Il est possible que les uns et les autres aient raison, selon les cas, en ce qui concerne personnellement M. Spencer ; mais ces critiques n’atteignent pas sa méthode. C’est la méthode que nous défendons, non l’auteur. La méthode peut être bonne et l’auteur n’être pas irréprochable dans l’emploi qu’il en fait. On peut le trouver trop abondant, trop riche en menus détails, puis, parfois singulièrement prompt et hardi à conclure. On l’attaquera donc sur bien des points, et nul doute que son livre ne soulève d’innombrables critiques de détail. Mais quand ces critiques seraient justes dans tous les cas particuliers, cela ne prouverait rien contre la valeur générale de cette méthode à la fois inductive et déductive, expérimentale et rationnelle, qui est, à nos yeux, la véritable méthode philosophique, et que personne, en somme, n’a encore à notre connaissance pratiquée mieux que M. Spencer. Certes, elle est difficile à suivre sans écarts. Il est presque impossible à qui la suit de ne pas glisser à droite ou à gauche, de ne pas tomber ou dans les témérités de l’esprit de système et du raisonnement abstrait, ou au contraire dans un labyrinthe d’observations stériles, dans un chaos de menus faits recueillis sans ordre et juxtaposés sans lien. Mais qu’importe l’imperfection des premières tentatives ? Une chose nous paraît hors de doute, et la lutte tant de fois séculaire de l’empirisme et du rationalisme n’aurait pas été stérile, si elle avait eu pour résultat, comme il le semble, de faire comprendre cette vérité à un nombre de plus en plus grand de philosophes : C’est qu’il est également illusoire de prétendre philosopher en se passant de la raison ou en se passant de l’expérience ; qu’il est absolument nécessaire pour découvrir le secret des choses, de les observer avidement, d’interroger la nature, de porter jusqu’au scrupule le respect des faits, mais non moins nécessaire de croire à l’exigence d’un ordre dans les choses, à l’intelligibilité des faits-, bref, à l’accord fondamental du mécanisme de la nature avec les facultés et les exigences de notre esprit.

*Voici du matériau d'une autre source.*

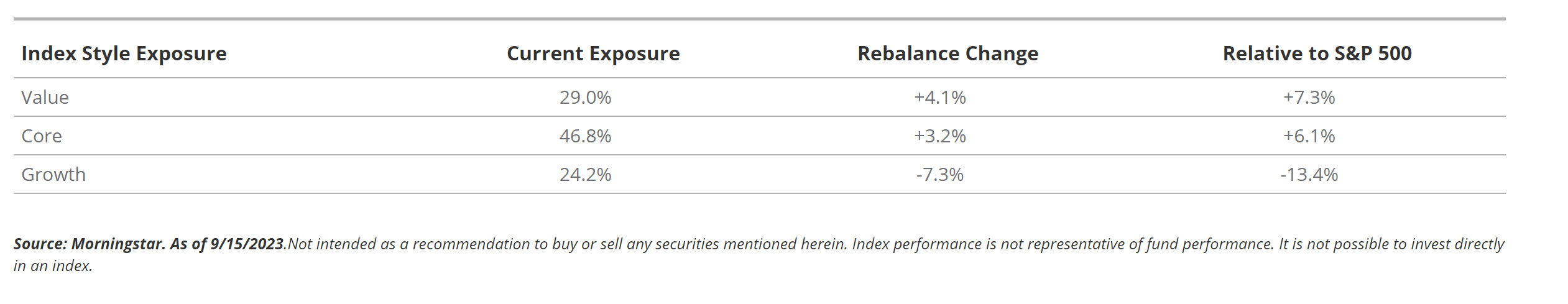The height and width of the screenshot is (304, 1568).
Task: Click Growth's -13.4% relative to S&P cell
Action: coord(1309,175)
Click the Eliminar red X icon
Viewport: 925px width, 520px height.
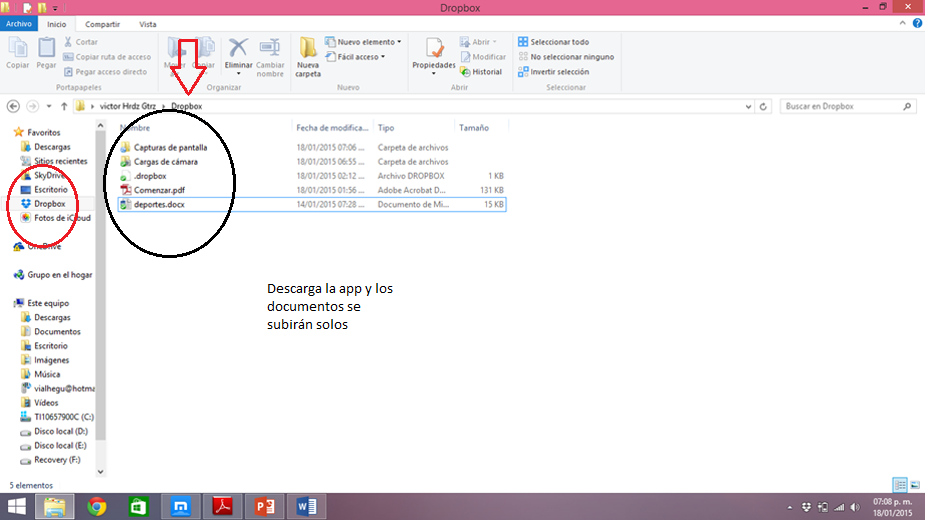point(238,52)
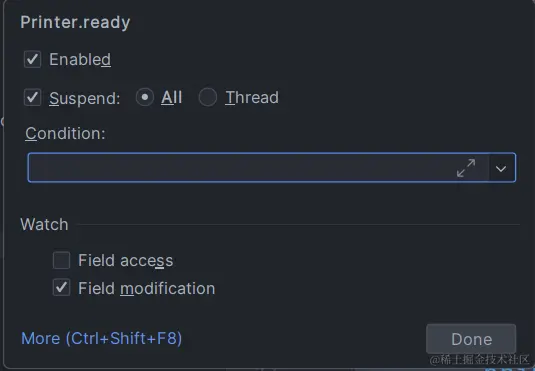Click the expand editor arrows icon
Screen dimensions: 535x371
466,168
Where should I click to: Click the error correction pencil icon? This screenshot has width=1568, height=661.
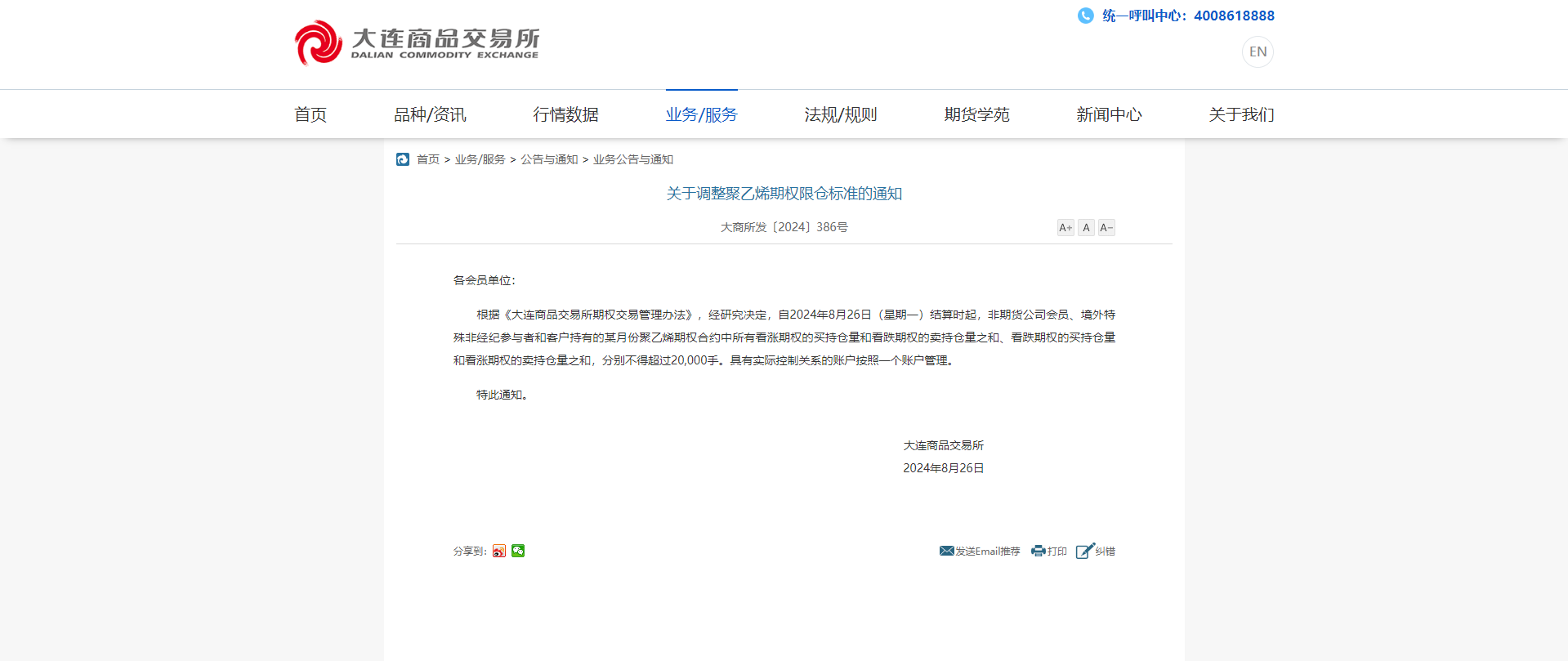1084,551
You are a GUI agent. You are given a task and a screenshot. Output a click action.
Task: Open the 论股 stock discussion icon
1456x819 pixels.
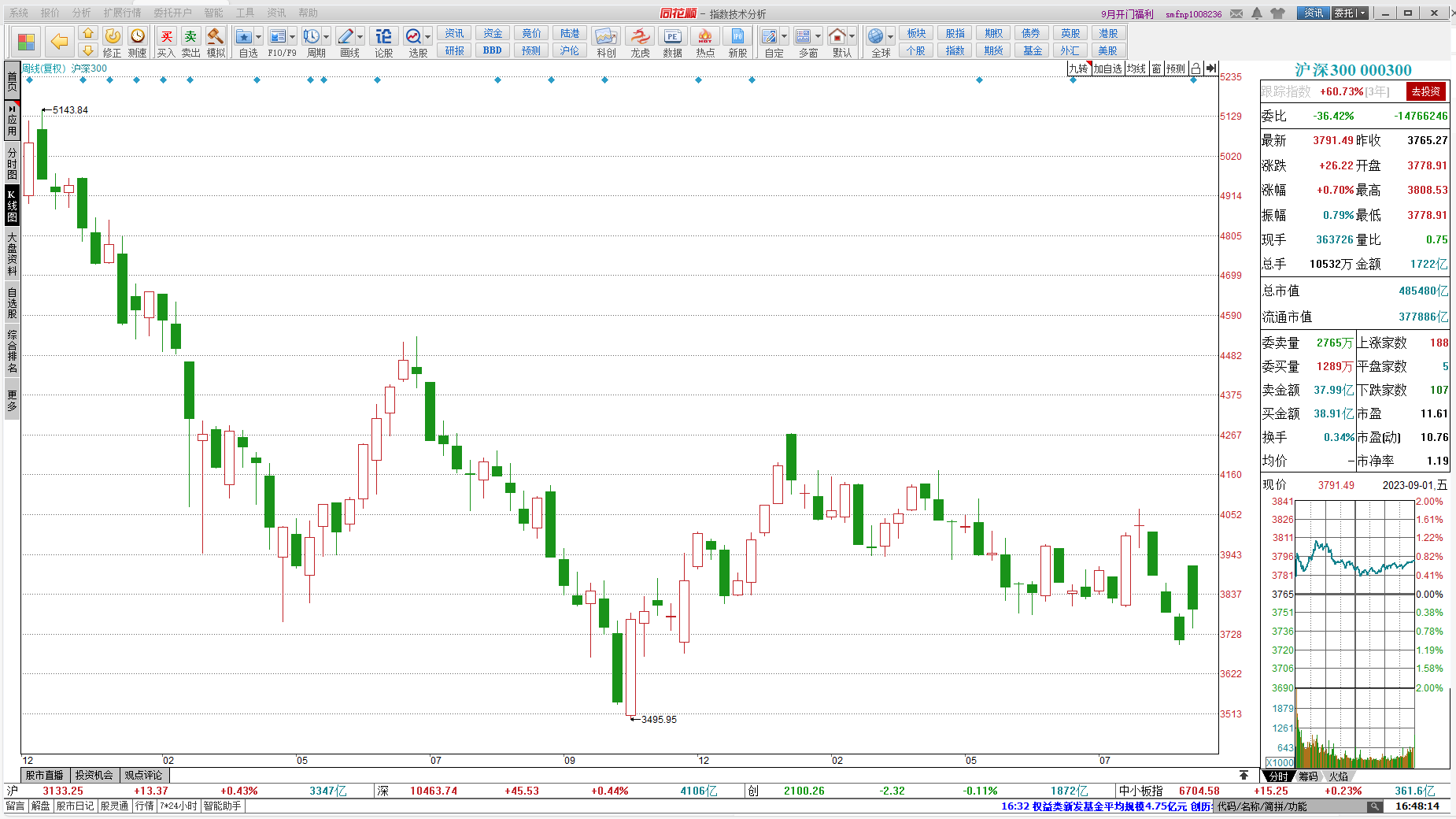click(x=383, y=42)
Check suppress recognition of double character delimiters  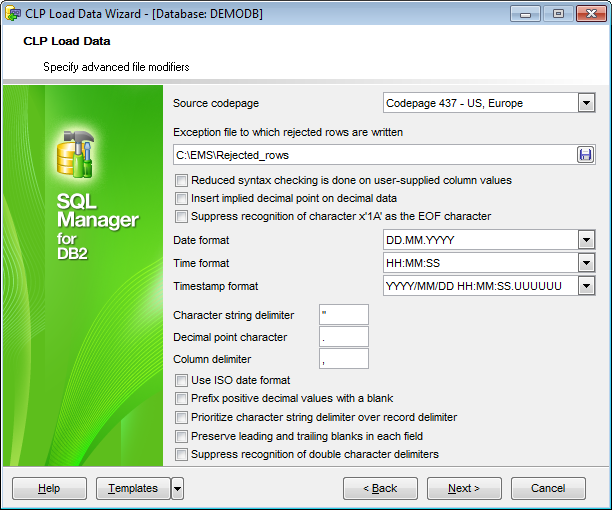coord(181,454)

Mais revenons aux Principes de Sociologie.

II. — Passant des facteurs extrinsèques de l’évolution sociale aux facteurs originels intrinsèques, c’est-à-dire aux différentes influences qu’exercent sur la marche d’une société les divers caractères des individus qui la composent, l’auteur considère tour-à-tour l’influence de la constitution physique, l’influence de la sensibilité, les influences d’ordre intellectuel.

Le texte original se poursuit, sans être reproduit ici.